• [Given records]:
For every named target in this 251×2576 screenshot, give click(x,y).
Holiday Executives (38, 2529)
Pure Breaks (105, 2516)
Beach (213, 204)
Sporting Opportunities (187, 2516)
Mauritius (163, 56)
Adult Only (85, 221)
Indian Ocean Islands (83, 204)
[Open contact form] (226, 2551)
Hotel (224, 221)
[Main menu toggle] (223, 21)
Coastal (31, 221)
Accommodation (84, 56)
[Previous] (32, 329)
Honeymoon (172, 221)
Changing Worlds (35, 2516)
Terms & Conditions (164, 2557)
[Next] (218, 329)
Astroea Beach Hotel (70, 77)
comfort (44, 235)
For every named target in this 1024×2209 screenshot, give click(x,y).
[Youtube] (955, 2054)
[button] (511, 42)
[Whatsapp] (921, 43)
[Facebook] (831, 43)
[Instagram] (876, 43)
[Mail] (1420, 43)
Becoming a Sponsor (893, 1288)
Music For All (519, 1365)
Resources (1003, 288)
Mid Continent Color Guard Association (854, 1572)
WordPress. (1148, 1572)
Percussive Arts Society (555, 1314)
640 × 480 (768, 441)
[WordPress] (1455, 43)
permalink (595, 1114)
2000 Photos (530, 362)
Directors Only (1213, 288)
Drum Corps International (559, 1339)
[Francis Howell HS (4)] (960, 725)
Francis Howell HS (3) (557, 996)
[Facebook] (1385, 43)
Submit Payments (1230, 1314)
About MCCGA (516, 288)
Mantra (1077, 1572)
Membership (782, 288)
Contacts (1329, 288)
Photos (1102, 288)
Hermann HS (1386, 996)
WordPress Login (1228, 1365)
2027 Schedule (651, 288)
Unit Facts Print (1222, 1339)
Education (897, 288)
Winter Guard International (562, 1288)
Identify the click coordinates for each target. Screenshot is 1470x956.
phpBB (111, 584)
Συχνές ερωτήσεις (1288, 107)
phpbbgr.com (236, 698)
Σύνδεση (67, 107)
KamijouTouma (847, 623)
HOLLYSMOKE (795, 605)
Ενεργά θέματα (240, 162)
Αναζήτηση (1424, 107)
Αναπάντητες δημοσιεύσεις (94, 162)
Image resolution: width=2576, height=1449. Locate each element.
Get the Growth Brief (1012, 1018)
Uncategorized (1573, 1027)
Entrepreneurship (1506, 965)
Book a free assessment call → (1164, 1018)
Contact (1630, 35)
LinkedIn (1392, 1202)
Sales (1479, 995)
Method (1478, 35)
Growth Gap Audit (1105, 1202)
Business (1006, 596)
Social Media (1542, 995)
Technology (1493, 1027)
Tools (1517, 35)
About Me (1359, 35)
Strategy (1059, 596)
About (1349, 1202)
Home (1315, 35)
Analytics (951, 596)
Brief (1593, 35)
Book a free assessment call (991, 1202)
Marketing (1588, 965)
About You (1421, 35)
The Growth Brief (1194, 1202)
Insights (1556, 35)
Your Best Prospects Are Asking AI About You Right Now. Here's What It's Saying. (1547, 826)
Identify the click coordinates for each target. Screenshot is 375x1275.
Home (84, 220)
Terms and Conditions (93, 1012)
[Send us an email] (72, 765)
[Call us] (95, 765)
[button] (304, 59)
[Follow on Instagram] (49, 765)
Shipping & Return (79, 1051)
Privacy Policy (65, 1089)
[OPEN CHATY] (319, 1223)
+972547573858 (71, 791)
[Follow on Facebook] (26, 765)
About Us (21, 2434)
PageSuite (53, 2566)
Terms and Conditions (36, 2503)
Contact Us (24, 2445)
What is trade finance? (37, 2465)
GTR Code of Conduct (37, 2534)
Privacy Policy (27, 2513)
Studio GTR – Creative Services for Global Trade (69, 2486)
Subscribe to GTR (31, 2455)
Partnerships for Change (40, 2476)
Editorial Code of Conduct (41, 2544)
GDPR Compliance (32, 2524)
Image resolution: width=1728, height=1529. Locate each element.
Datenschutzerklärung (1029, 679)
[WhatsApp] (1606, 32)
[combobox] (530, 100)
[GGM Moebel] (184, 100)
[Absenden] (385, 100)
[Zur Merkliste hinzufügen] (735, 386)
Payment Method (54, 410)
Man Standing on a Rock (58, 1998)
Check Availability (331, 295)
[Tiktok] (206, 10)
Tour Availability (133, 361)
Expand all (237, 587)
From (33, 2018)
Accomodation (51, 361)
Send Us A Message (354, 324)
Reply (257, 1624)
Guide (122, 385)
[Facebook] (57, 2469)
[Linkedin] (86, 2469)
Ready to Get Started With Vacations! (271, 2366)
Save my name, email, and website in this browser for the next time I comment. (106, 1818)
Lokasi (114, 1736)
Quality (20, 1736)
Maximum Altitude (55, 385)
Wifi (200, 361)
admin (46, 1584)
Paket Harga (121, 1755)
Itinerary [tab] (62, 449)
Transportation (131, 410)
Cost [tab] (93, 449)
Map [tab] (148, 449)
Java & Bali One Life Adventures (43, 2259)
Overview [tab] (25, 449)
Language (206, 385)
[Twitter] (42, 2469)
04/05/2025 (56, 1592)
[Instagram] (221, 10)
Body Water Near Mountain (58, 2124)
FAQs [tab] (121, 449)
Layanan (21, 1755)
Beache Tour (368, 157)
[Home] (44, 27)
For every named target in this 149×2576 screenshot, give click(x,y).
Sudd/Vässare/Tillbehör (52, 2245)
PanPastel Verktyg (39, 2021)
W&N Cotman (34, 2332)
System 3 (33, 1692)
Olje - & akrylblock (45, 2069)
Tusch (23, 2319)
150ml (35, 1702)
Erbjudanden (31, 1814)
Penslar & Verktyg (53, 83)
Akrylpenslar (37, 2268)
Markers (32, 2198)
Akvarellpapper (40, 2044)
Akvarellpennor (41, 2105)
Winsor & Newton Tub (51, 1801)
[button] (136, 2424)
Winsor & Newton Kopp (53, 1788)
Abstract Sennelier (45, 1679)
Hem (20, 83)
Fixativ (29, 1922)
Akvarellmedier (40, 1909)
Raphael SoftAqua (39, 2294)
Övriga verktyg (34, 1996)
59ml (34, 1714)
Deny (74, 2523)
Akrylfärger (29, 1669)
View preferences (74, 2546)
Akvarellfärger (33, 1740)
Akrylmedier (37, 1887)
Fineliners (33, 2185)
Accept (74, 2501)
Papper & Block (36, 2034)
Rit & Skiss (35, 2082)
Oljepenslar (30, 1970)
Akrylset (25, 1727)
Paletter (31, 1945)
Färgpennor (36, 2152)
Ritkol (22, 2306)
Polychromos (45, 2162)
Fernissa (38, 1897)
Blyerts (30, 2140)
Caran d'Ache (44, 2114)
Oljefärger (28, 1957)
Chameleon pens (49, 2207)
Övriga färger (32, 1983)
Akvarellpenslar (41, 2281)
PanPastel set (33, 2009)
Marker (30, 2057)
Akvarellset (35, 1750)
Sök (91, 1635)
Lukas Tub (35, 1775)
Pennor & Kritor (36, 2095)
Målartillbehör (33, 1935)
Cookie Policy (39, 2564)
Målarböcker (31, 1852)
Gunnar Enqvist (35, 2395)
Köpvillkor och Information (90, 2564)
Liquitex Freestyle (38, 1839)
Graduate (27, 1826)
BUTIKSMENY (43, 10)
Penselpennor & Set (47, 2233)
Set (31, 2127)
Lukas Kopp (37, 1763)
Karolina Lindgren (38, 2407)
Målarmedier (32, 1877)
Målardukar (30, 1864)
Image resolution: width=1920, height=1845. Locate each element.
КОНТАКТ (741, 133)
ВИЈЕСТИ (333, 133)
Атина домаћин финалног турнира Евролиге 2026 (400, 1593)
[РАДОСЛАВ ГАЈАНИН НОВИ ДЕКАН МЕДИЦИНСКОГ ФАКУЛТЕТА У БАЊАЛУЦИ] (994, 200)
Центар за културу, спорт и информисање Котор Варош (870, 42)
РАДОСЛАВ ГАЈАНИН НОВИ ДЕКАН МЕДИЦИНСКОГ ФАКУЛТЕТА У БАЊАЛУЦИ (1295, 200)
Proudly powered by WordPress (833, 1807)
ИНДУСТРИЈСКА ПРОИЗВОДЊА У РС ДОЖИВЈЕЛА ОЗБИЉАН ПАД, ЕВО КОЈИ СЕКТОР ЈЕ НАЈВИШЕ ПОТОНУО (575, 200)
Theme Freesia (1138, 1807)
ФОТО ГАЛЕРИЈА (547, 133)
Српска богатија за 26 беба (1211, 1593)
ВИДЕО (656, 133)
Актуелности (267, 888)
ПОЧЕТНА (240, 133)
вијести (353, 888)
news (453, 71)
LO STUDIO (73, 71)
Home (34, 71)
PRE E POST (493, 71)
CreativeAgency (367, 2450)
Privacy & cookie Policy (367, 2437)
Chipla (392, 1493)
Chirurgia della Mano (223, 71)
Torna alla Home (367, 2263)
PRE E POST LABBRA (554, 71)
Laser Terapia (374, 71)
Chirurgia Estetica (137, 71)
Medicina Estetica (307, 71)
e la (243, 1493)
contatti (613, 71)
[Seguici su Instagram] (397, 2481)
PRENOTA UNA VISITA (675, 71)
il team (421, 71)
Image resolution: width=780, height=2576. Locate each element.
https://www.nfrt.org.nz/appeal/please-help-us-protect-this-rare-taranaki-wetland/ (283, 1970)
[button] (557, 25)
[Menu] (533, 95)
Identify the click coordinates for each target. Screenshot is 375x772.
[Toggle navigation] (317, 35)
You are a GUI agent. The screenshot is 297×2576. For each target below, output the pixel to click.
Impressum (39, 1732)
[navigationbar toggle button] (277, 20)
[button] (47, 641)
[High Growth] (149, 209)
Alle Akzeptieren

• [Task requirements]: The stretch of entries above that starts with the line containing "Image resolution: width=780, height=2576." and goes on through the line containing "[Menu] (533, 95)" is to be transcribed exactly, and no other line is to be transcribed.

• [Response box]:
Image resolution: width=780, height=2576. Locate each element.
https://www.nfrt.org.nz/appeal/please-help-us-protect-this-rare-taranaki-wetland/ (283, 1970)
[button] (557, 25)
[Menu] (533, 95)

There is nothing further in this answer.